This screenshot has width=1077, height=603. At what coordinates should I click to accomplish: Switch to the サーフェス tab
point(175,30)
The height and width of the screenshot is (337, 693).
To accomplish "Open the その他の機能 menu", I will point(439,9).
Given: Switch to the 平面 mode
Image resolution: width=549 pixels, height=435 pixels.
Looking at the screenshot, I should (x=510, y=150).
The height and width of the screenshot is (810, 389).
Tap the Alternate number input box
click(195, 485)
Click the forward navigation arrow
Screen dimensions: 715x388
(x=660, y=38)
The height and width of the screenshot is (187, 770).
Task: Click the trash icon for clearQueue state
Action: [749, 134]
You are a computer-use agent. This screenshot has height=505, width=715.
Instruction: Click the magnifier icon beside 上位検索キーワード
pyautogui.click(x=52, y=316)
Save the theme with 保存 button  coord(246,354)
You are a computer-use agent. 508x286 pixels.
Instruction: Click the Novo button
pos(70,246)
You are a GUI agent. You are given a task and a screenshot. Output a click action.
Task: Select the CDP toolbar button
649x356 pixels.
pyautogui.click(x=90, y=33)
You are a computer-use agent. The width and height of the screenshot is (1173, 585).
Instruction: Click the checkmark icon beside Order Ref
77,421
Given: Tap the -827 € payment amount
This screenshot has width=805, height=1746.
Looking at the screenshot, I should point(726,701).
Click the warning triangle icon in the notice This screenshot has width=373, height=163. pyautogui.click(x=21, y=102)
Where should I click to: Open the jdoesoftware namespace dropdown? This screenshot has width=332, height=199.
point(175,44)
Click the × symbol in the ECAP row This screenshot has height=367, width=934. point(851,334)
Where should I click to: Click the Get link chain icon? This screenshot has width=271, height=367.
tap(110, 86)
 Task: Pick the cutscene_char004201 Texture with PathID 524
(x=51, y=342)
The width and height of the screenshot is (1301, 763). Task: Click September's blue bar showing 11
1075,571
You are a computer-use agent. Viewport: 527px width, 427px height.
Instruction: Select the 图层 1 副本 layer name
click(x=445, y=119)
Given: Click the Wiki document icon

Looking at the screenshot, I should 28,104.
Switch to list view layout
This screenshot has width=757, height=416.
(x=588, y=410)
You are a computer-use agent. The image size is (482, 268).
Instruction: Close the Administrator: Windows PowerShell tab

=====

## TASK OBJECTIVE
Please transcribe the entries above exactly as written.

## SOLVED PROBLEM
This screenshot has width=1077, height=603. At what coordinates should I click to accomplish: Switch to the サーフェス tab
point(175,30)
The height and width of the screenshot is (337, 693).
To accomplish "Open the その他の機能 menu", I will point(439,9).
Given: Switch to the 平面 mode
Image resolution: width=549 pixels, height=435 pixels.
Looking at the screenshot, I should (x=510, y=150).
The height and width of the screenshot is (810, 389).
Tap the Alternate number input box
click(195, 485)
Click the forward navigation arrow
Screen dimensions: 715x388
(x=660, y=38)
The height and width of the screenshot is (187, 770).
Task: Click the trash icon for clearQueue state
Action: [749, 134]
You are a computer-use agent. This screenshot has height=505, width=715.
Instruction: Click the magnifier icon beside 上位検索キーワード
pyautogui.click(x=52, y=316)
Save the theme with 保存 button  coord(246,354)
You are a computer-use agent. 508x286 pixels.
Instruction: Click the Novo button
pos(70,246)
You are a GUI agent. You are given a task and a screenshot. Output a click action.
Task: Select the CDP toolbar button
649x356 pixels.
pyautogui.click(x=90, y=33)
You are a computer-use agent. The width and height of the screenshot is (1173, 585).
Instruction: Click the checkmark icon beside Order Ref
77,421
Given: Tap the -827 € payment amount
This screenshot has width=805, height=1746.
Looking at the screenshot, I should point(726,701).
Click the warning triangle icon in the notice This screenshot has width=373, height=163. pyautogui.click(x=21, y=102)
Where should I click to: Open the jdoesoftware namespace dropdown? This screenshot has width=332, height=199.
point(175,44)
Click the × symbol in the ECAP row This screenshot has height=367, width=934. point(851,334)
Where should I click to: Click the Get link chain icon? This screenshot has width=271, height=367.
tap(110, 86)
 Task: Pick the cutscene_char004201 Texture with PathID 524
(x=51, y=342)
The width and height of the screenshot is (1301, 763). Task: Click September's blue bar showing 11
1075,571
You are a computer-use agent. Viewport: 527px width, 427px height.
Instruction: Select the 图层 1 副本 layer name
click(x=445, y=119)
Given: Click the Wiki document icon

Looking at the screenshot, I should 28,104.
Switch to list view layout
This screenshot has width=757, height=416.
(x=588, y=410)
You are a computer-use agent. The image size is (482, 268).
Instruction: Close the Administrator: Windows PowerShell tab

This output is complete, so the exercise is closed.